Bu sütunlarda ta 2018’den bu yana çok yazdım anlattım ama ‘yine zaruret hasıl olduğundan olsa gerek’ bugün yine yazıp anlatacağım ‘Agnotoloji’ üzerine…
O yüzden daha yazımın başlığını görür görmez çoğu zaman olduğu gibi ‘nereden çıktı bu 'AGNOTOLOJİ' demeyin lütfen!..
Dedim ya zaruret hasıl oldu, gerekli gördüm, yazıyorum işte…
Biraz zaman ayırın, lütfedip okursanız eğer, o zaman ne demek istediğimi anlayacaksınız!..
Agnotoloji yazımın başlığında da ifade ettiğim üzere 'bilgisizliğin bilimi' demektir. Felsefe ile benim gibi ilgileniyorsanız, ‘Epistemoloji’ yani ‘Bilgi Fesfesesi’ sözcüğünü daha doğrusu kavramını mutlaka duymuş, okumuşsunuzdur.
Epistemoloji; bilginin ne olduğu, nasıl elde edildiği ve sınırlamalarının neler olduğu gibi sorular ile bilginin incelenmesidir. Bu alan, ne bildiğimizi ve neden bildiğimizi tanımlamaya yardımcı olur. Bunun diğer tarafında da bugün yazımın başlığında ifade ettiğim gibi ‘AGNOTOLOJİ’ vardır.
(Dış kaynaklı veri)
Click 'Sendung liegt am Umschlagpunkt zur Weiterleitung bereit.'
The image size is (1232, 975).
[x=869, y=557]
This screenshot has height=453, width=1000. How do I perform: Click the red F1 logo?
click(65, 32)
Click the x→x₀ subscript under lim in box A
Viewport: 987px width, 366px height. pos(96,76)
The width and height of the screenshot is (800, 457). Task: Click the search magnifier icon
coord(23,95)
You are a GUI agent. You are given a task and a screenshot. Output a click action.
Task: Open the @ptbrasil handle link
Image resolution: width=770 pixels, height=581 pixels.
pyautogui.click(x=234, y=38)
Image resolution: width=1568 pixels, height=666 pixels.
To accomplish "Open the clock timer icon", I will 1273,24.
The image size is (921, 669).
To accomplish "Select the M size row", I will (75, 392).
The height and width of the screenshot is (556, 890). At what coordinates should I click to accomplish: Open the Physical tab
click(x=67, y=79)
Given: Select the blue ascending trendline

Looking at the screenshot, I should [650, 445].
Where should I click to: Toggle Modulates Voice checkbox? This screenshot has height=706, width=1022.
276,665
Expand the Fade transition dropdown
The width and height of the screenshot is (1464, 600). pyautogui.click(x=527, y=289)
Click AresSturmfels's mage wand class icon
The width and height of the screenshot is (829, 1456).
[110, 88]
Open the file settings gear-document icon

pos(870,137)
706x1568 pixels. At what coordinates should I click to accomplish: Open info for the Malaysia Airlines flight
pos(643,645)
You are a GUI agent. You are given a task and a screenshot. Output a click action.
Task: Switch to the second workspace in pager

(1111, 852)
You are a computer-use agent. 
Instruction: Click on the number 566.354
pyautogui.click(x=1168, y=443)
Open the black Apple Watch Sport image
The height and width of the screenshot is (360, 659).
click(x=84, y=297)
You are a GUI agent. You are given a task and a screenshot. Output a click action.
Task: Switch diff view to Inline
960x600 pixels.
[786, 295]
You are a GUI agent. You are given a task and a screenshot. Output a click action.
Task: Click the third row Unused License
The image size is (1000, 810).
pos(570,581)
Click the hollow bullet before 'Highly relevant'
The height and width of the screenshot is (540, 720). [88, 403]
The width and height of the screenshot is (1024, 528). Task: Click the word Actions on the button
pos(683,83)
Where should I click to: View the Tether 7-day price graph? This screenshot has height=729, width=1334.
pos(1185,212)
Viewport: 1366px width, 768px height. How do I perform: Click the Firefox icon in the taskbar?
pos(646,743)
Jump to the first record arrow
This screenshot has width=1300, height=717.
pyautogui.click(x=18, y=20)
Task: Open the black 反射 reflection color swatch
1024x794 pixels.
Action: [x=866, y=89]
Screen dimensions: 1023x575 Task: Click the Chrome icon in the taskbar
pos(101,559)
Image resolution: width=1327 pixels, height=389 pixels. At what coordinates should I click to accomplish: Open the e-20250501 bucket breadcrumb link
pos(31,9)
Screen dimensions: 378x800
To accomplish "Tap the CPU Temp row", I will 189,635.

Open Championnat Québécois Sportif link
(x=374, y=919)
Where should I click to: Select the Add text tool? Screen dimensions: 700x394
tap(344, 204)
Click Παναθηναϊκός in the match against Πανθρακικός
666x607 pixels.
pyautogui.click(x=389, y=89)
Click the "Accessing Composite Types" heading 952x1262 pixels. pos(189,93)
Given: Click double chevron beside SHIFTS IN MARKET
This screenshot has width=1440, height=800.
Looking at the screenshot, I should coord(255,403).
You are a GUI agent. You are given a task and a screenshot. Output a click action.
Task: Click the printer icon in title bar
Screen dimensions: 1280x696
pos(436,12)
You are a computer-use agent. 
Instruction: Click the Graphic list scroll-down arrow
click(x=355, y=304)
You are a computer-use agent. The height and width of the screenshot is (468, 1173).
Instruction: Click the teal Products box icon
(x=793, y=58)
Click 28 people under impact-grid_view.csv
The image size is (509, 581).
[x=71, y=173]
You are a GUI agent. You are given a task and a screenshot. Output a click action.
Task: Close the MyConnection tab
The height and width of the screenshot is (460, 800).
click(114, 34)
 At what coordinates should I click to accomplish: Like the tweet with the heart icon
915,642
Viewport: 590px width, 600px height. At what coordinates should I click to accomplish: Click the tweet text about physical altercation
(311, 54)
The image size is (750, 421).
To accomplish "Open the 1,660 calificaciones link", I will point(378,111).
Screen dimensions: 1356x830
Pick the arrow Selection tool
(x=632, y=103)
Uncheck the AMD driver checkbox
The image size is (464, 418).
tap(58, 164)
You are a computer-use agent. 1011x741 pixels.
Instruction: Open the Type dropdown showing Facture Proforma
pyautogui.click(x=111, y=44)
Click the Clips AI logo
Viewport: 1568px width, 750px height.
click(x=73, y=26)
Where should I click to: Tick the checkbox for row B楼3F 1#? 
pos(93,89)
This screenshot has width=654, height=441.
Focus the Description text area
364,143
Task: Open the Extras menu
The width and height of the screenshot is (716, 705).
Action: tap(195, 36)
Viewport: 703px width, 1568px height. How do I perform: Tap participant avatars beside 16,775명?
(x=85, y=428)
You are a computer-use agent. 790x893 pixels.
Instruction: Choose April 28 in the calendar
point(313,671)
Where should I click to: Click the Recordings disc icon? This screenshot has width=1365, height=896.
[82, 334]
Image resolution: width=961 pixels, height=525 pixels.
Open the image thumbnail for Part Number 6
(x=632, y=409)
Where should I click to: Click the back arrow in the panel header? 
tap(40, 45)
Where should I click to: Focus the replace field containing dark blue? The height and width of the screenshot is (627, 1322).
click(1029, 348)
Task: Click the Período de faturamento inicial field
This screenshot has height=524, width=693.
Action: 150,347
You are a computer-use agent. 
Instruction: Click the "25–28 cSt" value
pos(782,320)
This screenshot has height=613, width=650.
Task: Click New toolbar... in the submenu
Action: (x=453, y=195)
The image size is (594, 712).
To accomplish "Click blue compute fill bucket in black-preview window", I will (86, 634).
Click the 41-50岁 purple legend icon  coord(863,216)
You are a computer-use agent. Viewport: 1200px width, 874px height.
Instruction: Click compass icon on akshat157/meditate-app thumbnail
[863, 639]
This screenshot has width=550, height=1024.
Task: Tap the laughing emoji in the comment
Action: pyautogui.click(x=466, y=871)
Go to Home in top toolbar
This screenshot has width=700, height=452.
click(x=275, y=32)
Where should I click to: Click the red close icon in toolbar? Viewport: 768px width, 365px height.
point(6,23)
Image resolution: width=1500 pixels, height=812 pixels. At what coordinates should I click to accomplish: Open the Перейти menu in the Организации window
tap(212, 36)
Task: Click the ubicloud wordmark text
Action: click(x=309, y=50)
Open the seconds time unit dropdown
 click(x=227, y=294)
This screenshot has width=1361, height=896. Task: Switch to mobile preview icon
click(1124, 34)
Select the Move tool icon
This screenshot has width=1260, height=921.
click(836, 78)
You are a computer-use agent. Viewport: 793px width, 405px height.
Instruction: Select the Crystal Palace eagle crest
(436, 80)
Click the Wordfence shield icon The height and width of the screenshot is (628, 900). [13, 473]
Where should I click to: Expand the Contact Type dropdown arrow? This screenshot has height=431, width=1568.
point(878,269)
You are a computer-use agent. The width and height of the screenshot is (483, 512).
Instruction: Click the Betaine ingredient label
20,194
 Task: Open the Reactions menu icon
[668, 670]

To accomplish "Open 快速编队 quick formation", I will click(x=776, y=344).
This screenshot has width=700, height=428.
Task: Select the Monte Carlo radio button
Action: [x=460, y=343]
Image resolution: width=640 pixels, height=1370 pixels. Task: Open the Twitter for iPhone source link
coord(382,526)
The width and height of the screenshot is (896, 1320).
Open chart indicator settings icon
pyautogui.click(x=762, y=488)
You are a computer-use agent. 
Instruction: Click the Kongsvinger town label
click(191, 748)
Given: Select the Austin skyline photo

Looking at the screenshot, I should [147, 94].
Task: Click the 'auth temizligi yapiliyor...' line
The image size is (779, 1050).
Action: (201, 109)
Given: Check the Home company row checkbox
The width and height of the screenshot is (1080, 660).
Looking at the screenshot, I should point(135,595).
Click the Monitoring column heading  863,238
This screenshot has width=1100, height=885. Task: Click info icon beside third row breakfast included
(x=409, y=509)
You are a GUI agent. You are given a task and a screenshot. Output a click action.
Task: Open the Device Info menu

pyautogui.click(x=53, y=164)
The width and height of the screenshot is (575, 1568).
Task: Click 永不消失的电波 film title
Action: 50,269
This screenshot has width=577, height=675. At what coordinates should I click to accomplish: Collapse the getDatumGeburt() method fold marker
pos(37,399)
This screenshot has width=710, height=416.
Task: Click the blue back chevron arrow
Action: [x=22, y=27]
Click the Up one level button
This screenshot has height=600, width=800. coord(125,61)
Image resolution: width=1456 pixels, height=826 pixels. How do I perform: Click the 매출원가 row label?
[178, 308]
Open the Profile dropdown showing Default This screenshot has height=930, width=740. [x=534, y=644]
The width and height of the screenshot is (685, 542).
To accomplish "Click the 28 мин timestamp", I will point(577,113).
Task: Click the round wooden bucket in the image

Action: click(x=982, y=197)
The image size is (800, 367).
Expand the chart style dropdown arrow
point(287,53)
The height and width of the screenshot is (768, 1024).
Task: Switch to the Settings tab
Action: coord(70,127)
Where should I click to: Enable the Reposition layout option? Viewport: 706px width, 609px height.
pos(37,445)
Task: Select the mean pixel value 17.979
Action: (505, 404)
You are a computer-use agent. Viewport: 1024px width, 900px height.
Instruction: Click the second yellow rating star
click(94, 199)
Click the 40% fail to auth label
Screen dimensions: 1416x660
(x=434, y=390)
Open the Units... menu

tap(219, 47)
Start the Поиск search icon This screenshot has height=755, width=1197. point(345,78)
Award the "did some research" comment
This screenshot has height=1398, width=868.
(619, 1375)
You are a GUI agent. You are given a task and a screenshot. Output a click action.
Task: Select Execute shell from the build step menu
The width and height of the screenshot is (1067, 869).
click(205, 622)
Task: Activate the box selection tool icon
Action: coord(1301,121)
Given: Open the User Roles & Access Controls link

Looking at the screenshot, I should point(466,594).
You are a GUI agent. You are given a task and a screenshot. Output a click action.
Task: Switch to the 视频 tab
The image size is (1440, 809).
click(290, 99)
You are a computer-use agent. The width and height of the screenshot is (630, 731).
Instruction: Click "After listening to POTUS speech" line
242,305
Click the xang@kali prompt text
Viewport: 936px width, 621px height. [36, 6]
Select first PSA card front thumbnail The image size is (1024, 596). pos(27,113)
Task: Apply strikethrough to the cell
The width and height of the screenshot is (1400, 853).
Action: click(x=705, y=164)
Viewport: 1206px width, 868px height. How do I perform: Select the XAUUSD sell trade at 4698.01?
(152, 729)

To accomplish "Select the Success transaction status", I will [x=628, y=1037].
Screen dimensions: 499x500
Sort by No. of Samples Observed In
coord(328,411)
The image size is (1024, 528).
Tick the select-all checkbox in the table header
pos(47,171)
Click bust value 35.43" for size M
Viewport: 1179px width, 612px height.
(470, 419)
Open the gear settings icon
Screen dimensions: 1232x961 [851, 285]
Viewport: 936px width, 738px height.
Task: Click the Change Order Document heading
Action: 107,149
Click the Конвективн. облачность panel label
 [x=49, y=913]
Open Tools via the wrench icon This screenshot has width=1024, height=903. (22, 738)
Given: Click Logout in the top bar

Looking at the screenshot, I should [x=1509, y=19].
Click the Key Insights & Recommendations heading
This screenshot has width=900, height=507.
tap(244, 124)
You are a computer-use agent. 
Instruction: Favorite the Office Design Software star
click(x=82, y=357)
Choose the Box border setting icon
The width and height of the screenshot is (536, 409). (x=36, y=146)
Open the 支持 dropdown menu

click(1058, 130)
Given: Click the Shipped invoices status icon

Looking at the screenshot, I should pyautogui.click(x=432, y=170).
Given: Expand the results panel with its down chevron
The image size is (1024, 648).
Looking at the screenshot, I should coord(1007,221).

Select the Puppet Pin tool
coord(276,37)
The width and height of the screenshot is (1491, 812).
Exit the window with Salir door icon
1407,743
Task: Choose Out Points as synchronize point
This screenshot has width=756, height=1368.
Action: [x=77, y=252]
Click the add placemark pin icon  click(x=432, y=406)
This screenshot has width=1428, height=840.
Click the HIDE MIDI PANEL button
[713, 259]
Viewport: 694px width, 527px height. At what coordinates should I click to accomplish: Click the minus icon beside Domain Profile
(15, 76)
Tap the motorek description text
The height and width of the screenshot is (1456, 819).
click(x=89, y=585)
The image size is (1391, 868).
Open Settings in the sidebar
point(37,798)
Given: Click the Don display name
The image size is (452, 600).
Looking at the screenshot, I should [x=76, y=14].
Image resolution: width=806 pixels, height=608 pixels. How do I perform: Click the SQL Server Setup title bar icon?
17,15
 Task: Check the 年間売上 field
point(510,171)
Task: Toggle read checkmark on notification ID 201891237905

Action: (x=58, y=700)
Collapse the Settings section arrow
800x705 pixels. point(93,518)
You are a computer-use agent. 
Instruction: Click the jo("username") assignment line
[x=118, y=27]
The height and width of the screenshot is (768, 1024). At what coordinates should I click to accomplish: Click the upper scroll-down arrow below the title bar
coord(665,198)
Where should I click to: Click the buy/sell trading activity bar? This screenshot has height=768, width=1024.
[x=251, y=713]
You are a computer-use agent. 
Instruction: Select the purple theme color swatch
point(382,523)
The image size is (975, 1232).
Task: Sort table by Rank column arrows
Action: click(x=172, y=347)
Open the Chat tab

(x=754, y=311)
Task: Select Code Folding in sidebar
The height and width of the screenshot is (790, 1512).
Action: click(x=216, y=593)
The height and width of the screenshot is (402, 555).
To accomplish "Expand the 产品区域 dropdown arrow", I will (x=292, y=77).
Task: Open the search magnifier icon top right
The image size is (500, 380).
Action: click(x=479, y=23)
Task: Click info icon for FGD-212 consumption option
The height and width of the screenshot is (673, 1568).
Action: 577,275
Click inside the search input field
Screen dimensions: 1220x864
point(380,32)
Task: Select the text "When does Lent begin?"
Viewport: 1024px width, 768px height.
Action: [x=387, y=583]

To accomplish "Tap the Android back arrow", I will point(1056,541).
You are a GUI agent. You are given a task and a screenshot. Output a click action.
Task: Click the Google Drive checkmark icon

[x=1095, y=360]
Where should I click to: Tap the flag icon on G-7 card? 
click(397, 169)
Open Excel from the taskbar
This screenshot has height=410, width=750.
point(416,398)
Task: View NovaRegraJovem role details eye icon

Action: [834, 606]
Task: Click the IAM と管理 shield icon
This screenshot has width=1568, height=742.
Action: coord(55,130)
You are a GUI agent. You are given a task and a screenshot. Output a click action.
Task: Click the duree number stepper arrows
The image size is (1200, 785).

Agnotoloji; eski Yunancadan türetilen bir kelimedir. Agnozis; bilgisizlik, ontoloji; ise ‘varlık felsefesi’ anlamındadır. İkisinin birleşimden oluşan bu kelime ise kısaca ‘bilgisizliğin bilimi’ veya ‘bilgisizlik bilimi’ anlamına gelmektedir. 2000’li yılların başından beri kullanılmaya başlanan bu terimi ise Stanford Üniversitesi’nden bilim tarihçisi Robert Proctor yaygınlaştırmıştır. Robert Proctor; yolun başında bazı şirket, kurum ve kuruluşların ‘bir fikri yerleştirmek ya da bir ürünü satmak için, yani siyasi veya ticari bir çıkar elde etmek için kasıtlı olarak kafa karışıklığı yarattığını ve yalan bilgi yaymaya çalıştığını iddia ederek’ yola çıkmış, bu kuramı ortaya atıp geliştirmeye başlamıştı. 1980’li yıllarda ve de özellikle 1990’lı yıllarda aslında ‘köklü bir cehalet döneminde yaşadığımızı ifade eden’ Robert Proctor, aslında ‘bilginin erişilebilir olmasının o bilgiye ulaşıldığı anlamına gelmediğinin’ de altını çizerek vurgulamaya çabalamıştır. Stanford Üniversitesi Bilim Tarihçisi Robert Proctor; bunu yaparken aynı zamanda bilgisizliğin bilim haline geldiğini yani bir başka deyişle sade biçimde ‘CEHALETİN’ başlangıçta birçok insan bir kavramı veya gerçeği anlamadığı zamanlarda ve ikincil olarak da ticari bir firma veya siyasi bir grup gibi özel çıkar grupları bir konu hakkında kafa karışıklığı yaratmak için çok çalıştıklarında yaygınlaşmaya başladığını keşfetti. Bu noktada ben de sormak isterim: Cehalet; gerçekten mutluluk mudur?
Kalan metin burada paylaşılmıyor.